If you operate Keboola in Bring Your Own Database (BYODB) mode atop your own data warehouse, the data residing in the warehouse will not automatically be visible or accessible from inside Keboola. We address this by providing the External Buckets feature.
The exact implementation of external buckets depends on your database backend; it could be a database, schema, or another concept. Unless stated otherwise, we will describe the implementation for Snowflake.
The External Buckets feature is available only in BYODB mode. To enable it, please contact our support team.
Public Beta Warning:
This feature is currently in public beta. Please provide feedback using the feedback button in your project.

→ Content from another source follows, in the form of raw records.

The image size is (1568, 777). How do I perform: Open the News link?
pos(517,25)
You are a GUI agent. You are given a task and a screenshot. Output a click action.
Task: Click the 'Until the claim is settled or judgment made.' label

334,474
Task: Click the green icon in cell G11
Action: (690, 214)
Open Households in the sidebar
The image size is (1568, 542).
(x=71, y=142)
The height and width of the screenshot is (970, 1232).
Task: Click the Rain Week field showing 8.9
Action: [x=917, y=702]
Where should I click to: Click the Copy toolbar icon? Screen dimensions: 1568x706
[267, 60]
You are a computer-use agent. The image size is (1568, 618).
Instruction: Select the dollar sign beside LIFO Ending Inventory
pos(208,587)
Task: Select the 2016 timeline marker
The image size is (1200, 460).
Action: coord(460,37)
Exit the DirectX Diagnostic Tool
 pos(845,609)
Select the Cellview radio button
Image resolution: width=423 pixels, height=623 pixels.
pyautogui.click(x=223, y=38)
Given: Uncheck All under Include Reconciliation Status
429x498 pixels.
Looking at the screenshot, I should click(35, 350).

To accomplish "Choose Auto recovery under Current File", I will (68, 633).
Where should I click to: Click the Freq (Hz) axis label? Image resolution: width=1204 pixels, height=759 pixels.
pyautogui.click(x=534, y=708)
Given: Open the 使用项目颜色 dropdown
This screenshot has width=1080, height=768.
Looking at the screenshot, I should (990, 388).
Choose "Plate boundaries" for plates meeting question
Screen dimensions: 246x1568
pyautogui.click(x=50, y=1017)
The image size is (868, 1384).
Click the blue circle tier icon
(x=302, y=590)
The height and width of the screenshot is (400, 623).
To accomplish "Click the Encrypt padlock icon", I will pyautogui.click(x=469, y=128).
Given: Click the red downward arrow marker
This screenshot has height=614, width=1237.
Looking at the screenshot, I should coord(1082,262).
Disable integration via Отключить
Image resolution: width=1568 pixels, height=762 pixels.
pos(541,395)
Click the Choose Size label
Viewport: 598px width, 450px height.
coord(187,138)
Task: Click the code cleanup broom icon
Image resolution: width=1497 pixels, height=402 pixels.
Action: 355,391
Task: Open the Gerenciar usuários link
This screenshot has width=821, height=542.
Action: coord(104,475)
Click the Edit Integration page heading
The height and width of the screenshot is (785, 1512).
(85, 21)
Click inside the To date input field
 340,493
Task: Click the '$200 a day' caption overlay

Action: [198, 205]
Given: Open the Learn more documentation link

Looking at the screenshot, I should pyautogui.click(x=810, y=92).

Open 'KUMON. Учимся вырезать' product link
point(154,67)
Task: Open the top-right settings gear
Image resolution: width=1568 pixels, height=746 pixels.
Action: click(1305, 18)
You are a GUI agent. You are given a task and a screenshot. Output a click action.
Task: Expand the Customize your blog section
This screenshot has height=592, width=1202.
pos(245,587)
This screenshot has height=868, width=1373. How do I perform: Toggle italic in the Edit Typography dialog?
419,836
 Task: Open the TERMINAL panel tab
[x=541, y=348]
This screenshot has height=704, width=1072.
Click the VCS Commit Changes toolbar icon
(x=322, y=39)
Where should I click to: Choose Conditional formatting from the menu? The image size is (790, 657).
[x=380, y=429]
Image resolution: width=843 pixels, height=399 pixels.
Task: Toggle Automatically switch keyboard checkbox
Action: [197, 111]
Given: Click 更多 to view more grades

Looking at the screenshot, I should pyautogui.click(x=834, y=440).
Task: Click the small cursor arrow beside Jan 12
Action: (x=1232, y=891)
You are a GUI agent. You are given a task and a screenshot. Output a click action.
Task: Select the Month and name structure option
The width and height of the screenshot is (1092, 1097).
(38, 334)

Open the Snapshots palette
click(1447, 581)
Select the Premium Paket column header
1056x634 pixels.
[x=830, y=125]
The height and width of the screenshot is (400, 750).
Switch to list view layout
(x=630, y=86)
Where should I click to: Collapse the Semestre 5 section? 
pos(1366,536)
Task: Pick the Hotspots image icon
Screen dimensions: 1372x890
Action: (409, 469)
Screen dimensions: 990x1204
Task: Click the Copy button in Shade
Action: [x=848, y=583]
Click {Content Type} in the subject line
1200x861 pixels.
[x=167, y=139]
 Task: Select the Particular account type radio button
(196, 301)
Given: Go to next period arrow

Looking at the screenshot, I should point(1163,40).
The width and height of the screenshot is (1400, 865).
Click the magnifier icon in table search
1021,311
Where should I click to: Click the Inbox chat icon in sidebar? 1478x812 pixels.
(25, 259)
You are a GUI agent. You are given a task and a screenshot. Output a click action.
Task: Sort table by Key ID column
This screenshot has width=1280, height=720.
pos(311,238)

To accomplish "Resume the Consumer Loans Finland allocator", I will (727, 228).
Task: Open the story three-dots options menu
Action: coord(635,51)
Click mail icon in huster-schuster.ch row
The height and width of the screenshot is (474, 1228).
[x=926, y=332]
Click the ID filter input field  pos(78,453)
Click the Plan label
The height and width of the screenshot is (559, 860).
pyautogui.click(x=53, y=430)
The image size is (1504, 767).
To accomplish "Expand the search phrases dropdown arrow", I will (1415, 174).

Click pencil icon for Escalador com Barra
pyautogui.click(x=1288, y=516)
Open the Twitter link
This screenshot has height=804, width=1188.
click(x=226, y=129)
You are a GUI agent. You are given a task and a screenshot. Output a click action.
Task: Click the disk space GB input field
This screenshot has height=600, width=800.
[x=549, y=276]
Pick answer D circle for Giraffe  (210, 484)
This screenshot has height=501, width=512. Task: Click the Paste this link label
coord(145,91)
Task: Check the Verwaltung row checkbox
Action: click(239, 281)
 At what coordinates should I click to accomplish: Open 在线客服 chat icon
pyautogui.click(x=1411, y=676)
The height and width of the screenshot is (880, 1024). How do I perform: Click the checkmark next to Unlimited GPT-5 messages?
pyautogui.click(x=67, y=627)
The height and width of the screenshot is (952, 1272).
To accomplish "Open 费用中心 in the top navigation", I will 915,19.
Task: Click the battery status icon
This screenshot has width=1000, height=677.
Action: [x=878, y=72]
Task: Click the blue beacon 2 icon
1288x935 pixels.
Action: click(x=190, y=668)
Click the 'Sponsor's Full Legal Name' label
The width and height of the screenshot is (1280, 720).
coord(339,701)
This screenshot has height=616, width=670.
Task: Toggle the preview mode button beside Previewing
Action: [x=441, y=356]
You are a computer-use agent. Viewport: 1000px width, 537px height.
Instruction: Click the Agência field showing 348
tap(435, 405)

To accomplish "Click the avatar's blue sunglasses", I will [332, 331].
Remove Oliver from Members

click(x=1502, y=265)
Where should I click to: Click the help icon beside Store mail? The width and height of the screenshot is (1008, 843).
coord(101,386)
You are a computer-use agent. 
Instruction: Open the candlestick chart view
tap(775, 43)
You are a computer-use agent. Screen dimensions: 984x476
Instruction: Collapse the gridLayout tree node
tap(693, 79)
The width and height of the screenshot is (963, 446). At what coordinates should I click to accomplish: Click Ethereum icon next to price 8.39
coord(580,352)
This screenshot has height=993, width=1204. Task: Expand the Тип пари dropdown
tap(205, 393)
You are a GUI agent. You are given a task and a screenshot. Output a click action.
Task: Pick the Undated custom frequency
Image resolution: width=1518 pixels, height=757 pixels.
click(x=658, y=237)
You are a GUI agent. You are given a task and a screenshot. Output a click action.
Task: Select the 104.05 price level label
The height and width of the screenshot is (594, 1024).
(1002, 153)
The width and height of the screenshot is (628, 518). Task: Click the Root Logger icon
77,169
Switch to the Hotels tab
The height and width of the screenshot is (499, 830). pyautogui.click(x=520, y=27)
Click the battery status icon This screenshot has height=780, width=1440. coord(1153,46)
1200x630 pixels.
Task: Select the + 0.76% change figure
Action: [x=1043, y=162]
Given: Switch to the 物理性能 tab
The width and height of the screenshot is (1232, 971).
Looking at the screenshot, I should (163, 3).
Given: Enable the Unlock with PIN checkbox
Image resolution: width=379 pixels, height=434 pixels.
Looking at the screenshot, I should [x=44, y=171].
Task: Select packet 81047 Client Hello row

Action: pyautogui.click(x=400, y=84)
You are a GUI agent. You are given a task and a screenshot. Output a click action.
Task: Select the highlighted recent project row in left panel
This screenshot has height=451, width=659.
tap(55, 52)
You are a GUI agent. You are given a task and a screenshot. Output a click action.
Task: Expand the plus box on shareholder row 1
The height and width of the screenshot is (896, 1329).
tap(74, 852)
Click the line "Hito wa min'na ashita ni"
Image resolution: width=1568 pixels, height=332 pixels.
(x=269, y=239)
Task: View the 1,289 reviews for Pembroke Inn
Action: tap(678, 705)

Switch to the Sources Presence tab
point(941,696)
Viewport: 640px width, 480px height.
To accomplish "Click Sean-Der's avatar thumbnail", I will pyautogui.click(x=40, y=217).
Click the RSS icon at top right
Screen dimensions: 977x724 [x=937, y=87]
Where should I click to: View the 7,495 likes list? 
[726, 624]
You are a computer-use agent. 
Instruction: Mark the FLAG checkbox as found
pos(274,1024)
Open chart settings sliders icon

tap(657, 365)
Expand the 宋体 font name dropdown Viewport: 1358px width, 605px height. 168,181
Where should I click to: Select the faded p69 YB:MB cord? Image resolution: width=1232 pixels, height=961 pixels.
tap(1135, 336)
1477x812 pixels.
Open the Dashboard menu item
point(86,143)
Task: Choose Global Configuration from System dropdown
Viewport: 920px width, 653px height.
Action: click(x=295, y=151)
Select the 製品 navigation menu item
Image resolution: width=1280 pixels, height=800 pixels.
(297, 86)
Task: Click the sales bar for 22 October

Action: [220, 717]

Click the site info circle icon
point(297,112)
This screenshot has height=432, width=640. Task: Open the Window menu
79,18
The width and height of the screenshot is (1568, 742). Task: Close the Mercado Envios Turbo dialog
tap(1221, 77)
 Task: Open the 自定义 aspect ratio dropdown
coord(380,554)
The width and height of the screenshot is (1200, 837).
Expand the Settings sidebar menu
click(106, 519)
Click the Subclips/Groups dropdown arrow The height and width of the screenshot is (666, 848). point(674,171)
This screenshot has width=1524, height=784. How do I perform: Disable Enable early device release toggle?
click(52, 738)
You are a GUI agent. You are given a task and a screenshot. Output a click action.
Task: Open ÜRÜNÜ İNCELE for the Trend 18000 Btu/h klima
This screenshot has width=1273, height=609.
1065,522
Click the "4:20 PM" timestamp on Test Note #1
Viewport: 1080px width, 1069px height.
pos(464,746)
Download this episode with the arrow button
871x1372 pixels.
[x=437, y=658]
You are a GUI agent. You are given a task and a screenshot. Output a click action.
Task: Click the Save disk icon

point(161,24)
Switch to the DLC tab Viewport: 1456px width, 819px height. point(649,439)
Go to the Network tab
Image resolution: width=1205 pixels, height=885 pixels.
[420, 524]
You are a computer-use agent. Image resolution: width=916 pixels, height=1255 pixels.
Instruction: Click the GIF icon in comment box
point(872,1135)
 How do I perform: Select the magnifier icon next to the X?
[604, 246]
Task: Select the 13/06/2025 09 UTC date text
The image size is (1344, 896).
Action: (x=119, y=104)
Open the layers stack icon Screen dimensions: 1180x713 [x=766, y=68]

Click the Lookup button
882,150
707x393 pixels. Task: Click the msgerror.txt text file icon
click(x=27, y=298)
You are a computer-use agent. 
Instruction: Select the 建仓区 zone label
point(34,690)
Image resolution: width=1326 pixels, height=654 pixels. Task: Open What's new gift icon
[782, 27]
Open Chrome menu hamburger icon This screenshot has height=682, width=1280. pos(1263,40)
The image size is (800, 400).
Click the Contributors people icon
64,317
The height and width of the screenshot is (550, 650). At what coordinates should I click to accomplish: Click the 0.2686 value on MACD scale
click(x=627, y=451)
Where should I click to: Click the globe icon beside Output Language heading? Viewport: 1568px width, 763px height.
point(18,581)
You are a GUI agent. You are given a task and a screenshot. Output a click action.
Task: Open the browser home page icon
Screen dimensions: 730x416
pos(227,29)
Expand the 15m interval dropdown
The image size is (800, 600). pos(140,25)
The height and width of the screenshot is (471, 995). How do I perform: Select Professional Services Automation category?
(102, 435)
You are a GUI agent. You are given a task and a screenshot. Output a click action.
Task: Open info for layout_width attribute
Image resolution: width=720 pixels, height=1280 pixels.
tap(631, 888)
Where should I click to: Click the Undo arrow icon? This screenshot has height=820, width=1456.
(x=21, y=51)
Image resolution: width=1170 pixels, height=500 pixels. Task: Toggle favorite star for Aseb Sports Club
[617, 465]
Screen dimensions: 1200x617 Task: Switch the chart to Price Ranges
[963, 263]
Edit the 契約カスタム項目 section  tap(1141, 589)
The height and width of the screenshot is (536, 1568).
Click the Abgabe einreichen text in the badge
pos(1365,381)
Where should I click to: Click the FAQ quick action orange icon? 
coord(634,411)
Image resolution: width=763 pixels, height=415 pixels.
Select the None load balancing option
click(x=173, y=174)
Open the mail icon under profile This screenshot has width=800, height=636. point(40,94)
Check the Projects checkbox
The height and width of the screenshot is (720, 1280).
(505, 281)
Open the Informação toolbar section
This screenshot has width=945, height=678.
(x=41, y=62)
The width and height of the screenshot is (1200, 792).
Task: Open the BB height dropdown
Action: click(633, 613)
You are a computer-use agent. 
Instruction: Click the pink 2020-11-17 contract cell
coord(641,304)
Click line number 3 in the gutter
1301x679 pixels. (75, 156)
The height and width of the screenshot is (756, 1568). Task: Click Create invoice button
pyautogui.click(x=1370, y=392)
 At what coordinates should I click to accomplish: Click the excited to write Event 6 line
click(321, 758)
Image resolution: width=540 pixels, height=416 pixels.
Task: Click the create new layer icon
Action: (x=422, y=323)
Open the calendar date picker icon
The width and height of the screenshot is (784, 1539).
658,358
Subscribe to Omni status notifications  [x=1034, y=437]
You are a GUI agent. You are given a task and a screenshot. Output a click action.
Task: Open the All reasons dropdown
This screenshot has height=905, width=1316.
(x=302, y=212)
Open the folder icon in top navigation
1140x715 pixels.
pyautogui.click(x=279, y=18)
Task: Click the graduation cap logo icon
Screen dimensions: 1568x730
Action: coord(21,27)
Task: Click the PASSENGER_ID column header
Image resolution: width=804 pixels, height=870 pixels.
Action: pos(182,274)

Storage in Keboola is organized into buckets. An external bucket is a special type of bucket wherein Keboola does not manage the bucket’s contents. It can be located anywhere in the storage backend used by your Keboola project (Snowflake or BigQuery) and is a virtual bucket created atop a Snowflake schema or BigQuery dataset, respectively. All table-like objects (such as tables, views, and external tables) inside the schema are mapped to tables in the bucket. Access to the bucket is read-only; you cannot write to the bucket from Keboola. A single schema can be registered simultaneously with multiple projects in Keboola.
An external bucket can be created in the Storage section of the project.
Click on the Register External Data button. The dialog will differ based on the backend you are using.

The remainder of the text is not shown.